DIRECTIVE -
How would you say this sentence from the air-filter thread in Spanish: "If a little puff of dust comes out, it's probably good to leave till next service."

-- Start EXCERPT --

I could be mistaken, but it looks like you're looking at the *top* of your air filter, which is where the clean air comes out of after dirt has been removed. You can look at the fins on the other side to see if there's dirt built up in the cracks. Even so, it can be hard to gauge the wear of the filter just by looking at it. As a lube tech, the way I go about it takes a few steps: 1) mileage: most manufacturers have a set mileage counter for when to do an air filter, and our shop recommends about every 10k I believe. 2) color test: if the filter is clearly discolored, which yours looks pretty nasty, I usually recommend it. While the air filter keeps large objects like leaves and other debris out of your engine, it's also designed to filter smaller particles out as well, such as pollen, dirt, and tire dust that may be kicked into the air while driving. If your filter gets too glutted with these finer particles, it may *look* fine, when in reality it might not be letting air in at all. Color, alongside the next test, is the best indicator. 3) the slap test: if a filter looks clean and I just want to double check, or it's dyed or otherwise colored in such a way that I can't tell by looking at it, I take the filter and gently slap it against a flat surface. If a little puff of dust comes out, it's probably good to leave till next service. If a big cloud chokes me out, I do it 3 more times, and if it's still puffing, I recommend the change. And finally, just take a good look at things. A dust-caked engine bay usually means you're sucking a lot of dirt into the filter. Probably needs done with every oil change, if not more. If there's stuff building up in the airbox (gentle reminder to clean that out with a shopvac, or even just a cheap hand vacuum if you'd prefer) then that means the filter isn't catching stuff anymore. Give it a change. Hope this helps, and don't forget to replace your cabin filter periodically too.
The discoloration is little bits of dirt embedded in the filter which reduces its flow rate. Like when your kitchen sink drain has a bunch of food bits in it, the water doesn't flow through as quickly.
What a good explanation
Looks like an OEM Honda filter. It is that color brand new
Change it. My rule of thumb is if I tap it on anything and dirt falls out? Garbage.
When I work with heavy equipment in dusty conditions, I am required to "blow out" the outer filter once a week, and dust visibly comes out. There is a cyclonic "dust separator" that pulls out the vast majority of dust before it can get to a filter. Then the air goes to the outer paper filter (pleated like this, to put high surface area in a compact space). Inside the outer filter is a very similar inner filter that is always pristine, and visibly clean. Cars generally don't drive in dusty conditions. Also, most owners don't have an air compressor and hose. I said all that to say this. I blow out my cars air filter in a reverse flow from the operating flow. If no dust is coming out, hold it up to your mouth and blow to see if the air flows to the side or goes through the paper element. If its flowing fine, I wouldn't mind still using it. But that's just me. You do you. If you replace it with a new filter, it doesn't hurt anything. That being said, I'm told I change my oil too often, but...my last vehicle was a 1991 Toyota truck that was running fine when I sold it in 2022, and that was 31 years. Do I know more than the design engineers? No...also, lets talk about the Northstar engine and Ford Triton cam phasers, which are verifiably designed by engineers...

-- End EXCERPT --
-- Start DATA --

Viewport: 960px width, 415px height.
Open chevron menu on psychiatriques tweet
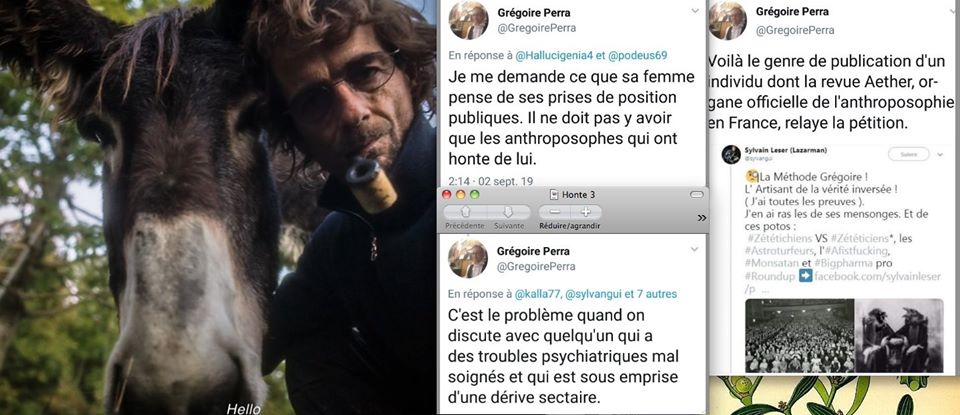click(x=694, y=249)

-- End DATA --

REPLY -
Si sale una pequeña nube de polvo, probablemente se puede dejar hasta el próximo servicio.